Neil was generous with his time. He broke off a dozen projects of his own to offer encouragement to others just starting on their careers.
He lived his politics with all his heart and soul. I’ll miss you, Neil.”
–David Renton, author of The New Authoritarians
***
“I only knew Neil for a short time but he had a big impact on me. He was such a fine person.”
–Joe Allen, author of The Package King
***
“Of all the minds I've met, Neil's was perhaps the most brilliant, with an astonishing grasp of so many subjects. He was the real deal: a true working-class intellectual who added immensely to our understanding of the world, and to our struggles to change it.
He was also, always, extraordinarily kind and generous with his time. In its own way, the degree to which he was so down to earth and unpretentious just increased my awe of him.
It seems like only yesterday, and also an impossibly long time ago, that we talked about the many projects he was working on. Over the course of the next months and years, Haymarket and his other publishers will work to bring those to fruition. He contributed an extraordinary amount, and still had so much left to write.”
–Duncan Thomas, Haymarket staff
***
“It is with great sadness that we report the death of our comrade, friend, and contributor Neil Davidson. We cannot even begin here to acknowledge the political, intellectual and personal inspiration that Neil gave both to Salvage and the wider Marxist Left. A fuller accounting of his enormous contribution will feature in a forthcoming issue. In the meantime, we honour Neil and give our gratitude for having had him as a comrade and friend by reposting these articles: one, by Neil himself from the very first issue of Salvage, and another, an interview with George Souvlis, that gives a measure of the breadth of Neil’s intellectual and political commitments as well as his profound humanity.”
–Salvage Editorial Collective
***
“I read everything Neil wrote on neoliberalism and contemporary "populism" and found it all so bracing and so refreshing; I watched him keep alive that writhing spirit of insubordination when he refused to make apologies for the EU or to sugar-coat Brexit nationalism, while most of the left chose one of those two awful sides.

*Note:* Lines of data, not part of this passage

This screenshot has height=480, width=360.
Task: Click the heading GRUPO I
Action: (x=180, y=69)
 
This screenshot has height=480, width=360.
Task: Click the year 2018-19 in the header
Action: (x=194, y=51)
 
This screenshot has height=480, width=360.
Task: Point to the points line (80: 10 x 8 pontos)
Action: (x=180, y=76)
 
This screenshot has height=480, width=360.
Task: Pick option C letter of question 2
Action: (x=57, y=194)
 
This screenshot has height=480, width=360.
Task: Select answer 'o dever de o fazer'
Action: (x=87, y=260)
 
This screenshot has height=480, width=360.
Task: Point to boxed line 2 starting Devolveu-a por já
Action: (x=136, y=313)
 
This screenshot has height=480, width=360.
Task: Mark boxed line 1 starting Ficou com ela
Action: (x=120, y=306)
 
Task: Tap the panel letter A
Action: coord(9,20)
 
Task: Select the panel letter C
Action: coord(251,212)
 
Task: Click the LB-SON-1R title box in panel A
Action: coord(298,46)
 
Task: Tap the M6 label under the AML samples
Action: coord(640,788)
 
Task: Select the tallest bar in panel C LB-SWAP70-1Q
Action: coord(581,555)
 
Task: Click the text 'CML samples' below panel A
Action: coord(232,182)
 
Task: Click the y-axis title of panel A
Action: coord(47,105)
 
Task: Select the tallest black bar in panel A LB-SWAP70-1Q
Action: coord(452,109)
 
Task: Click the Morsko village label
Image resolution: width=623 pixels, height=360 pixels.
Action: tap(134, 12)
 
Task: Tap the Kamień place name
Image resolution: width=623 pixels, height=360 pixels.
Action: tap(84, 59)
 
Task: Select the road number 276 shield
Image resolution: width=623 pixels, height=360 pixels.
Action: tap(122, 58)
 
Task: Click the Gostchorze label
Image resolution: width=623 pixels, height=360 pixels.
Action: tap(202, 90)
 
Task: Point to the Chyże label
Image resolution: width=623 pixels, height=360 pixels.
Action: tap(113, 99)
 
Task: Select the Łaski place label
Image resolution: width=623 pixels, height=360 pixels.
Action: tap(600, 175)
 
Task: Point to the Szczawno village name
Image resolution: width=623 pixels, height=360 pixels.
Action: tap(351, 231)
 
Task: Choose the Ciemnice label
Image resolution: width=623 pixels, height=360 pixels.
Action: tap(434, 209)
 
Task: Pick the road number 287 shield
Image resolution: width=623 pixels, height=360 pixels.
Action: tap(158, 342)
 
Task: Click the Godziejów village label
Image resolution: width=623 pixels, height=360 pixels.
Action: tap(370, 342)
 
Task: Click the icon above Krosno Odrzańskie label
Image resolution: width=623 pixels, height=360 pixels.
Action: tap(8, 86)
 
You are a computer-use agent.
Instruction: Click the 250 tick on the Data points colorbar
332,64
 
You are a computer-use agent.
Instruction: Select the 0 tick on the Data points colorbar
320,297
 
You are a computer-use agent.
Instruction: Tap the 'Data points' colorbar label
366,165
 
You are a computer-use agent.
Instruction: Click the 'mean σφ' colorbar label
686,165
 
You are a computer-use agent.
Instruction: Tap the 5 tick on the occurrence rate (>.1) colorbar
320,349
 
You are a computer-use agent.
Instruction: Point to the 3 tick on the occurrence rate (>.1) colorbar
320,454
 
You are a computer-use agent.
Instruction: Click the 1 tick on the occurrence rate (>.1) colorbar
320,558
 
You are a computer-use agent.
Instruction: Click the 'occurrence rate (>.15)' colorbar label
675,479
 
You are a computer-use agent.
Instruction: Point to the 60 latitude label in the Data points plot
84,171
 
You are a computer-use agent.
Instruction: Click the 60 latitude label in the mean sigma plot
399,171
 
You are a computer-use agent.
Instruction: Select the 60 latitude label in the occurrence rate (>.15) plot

On every page of his there was patience and dedication, the view that the world is complicated and we have to understand it much better and to be much more serious about turning it upside down.
His felt like a mind that wanted to be free, that wanted everyone to be free, and that would not settle for less. I never quite found that anywhere except in socialist politics. And there I found it so often, it overflowed.”
–Barnaby Raine
***
“Neil exhibited not a trace of pretension or arrogance. He was incredibly kind, supportive, and generous toward junior scholars like myself, treating me as his equal.
I can honestly say that, had it not been for Neil, I would not have been able to write the book that I did, and maybe not at all. It's just tragic to me that he died only a few months after it was published. I wish I could have returned his incredible generosity in kind.
Rest in peace, Neil. Thank you for everything.”
–Jason Hannan, author of Ethics Under Capital
***
“Neil was exceptionally intelligent, but never lorded it over you in political discussions, even when you were bringing a lot less knowledge to the table. He was incredibly open in his approach to debate and always struck me as deeply thoughtful in how he communicated. Even when speaking from a podium, it felt like he was having a conversation with the room, rather than lecturing us from on high.
If we had more Neils in our movement, we'd have more socialists in the country. All my thoughts with those closest to him.”